Água e esgoto tratados, serviços públicos universalizados em vários países no século 19, ainda não existem para a maioria dos brasileiros que, paradoxalmente, têm acesso à internet, serviço público do século 21. A projeção governamental, sempre otimista, aponta 2030 como data para que todos os brasileiros saiam da fossa, com mais de cem anos de atraso.
Por meio do telefone a pessoa navega nas redes sociais, espalha fatos e fotos de sua vida para o mundo, eventualmente usa essas facilidades para estudar, mas quando abre o portão de casa, se depara com o passado fluindo em valetas fétidas que deságuam nos córregos das cidades.
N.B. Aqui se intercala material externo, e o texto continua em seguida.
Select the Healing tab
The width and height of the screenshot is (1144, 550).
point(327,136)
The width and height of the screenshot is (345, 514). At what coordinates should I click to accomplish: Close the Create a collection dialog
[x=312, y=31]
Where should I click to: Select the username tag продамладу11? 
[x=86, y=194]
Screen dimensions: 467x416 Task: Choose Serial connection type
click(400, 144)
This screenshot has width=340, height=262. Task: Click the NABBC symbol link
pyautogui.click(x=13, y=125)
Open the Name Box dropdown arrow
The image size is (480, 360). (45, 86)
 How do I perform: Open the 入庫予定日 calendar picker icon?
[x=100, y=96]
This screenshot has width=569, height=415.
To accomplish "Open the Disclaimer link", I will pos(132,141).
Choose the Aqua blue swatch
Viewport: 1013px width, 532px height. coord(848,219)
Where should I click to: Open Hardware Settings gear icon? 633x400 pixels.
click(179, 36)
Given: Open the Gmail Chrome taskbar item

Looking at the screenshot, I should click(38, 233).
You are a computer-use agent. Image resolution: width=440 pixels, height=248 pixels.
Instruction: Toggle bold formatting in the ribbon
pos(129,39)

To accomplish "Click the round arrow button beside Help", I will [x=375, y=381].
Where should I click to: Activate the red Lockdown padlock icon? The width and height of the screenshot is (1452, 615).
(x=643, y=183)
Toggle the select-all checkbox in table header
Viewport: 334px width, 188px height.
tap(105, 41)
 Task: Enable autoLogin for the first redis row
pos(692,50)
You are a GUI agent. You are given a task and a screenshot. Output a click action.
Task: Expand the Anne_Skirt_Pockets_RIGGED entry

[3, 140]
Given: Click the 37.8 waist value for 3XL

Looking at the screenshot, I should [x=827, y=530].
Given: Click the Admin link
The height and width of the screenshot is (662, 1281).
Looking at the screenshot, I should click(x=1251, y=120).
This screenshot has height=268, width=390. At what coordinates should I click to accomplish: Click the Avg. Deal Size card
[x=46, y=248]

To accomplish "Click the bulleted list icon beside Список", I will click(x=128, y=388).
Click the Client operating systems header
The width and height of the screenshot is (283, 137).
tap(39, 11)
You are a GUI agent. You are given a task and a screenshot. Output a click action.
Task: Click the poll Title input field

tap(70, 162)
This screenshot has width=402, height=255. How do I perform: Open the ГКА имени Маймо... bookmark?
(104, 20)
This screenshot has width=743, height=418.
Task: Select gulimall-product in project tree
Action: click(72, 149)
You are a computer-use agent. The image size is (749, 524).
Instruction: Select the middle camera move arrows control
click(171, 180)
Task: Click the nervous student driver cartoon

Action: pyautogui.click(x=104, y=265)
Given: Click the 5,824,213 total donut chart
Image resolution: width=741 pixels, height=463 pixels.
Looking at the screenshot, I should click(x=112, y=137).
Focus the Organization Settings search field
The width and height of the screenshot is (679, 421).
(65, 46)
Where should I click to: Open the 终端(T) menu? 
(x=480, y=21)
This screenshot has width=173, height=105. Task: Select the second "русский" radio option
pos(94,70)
Os "dois Brasis" continuam existindo como se não houvessem passado 60 anos desde que Jacques Lambert evidenciou a assimetria entre a Bélgica e a Índia que marca as cidades brasileiras.
O contraste entre o acesso à internet e a falta de asseio público revela a incompetência estatal, a ponto de capitais como Manaus e Recife terem índices semelhantes aos piores do planeta. Diga-se de passagem que a rede de coleta e tratamento de águas servidas de Manaus foi construída pelos ingleses no fim do ciclo da borracha. De lá para cá, nenhum metro acresceu-se. Serviço público oferecido em regime de competição (telefone, internet) está ruinzinho, mas existe para quase todos. Água e esgoto, serviços por natureza monopolistas, são acessíveis à minoria. O Estado existe para quê?
Crianças que vivem em áreas sem coleta de lixo, bebendo água suja, pisando em matéria fecal que escorre nas ruas, se expõem a moléstias que as inferiorizam nas condições mínimas para desenvolver seus talentos. O mesmo ponto de partida para todos inexiste sem serviços públicos básicos.
Potenciais Einsteins e César Lattes padecem de verminose e atrofiam no Brejo da Cruz. "São faxineiros, balançam nas construções, são bilheteiros, baleiros e garçons" na voz de Chico Buarque. Se a dengue, malária, amarelão, lombrigas não consumissem o sopro vital, essas pessoas poderiam chegar às universidades e aportar qualidades que agregariam valor à nação.
As pessoas não são iguais. Mas as condições elementares para que elas realizem suas possibilidades devem ser iguais. Segurança, no sentido de que não serão vítimas de violência de outras pessoas, saúde e educação formam o piso sobre o qual caminha o progresso humano. Se os filhos dos pobres tiverem esses três bens em qualidade semelhante à dos filhos dos ricos, a pobreza fica no passado.
A esquerda tem ideia fixa de controlar a economia, sonhando com o exorcismo do diabo do mercado. Empobrecer os ricos para que todos se igualem nas valas infectas é o resultado de políticas ao estilo Chávez. A direita peleja pela ausência de controle, como se o mercado fosse santo. No meio dessas visões estreitas, o fisiologismo campeia solto, fazendo a riqueza pública se converter em patrimônio privado, desnaturando o princípio republicano da igualdade ao formar aristocracias nos cartórios, Judiciário, Ministério Público, Legislativo, Executivo.
Elites compromissadas pactuariam um acordo elegendo o saneamento básico como prioridade nacional, acima de cor partidária. Quem sabe em 2014 haja milagre político!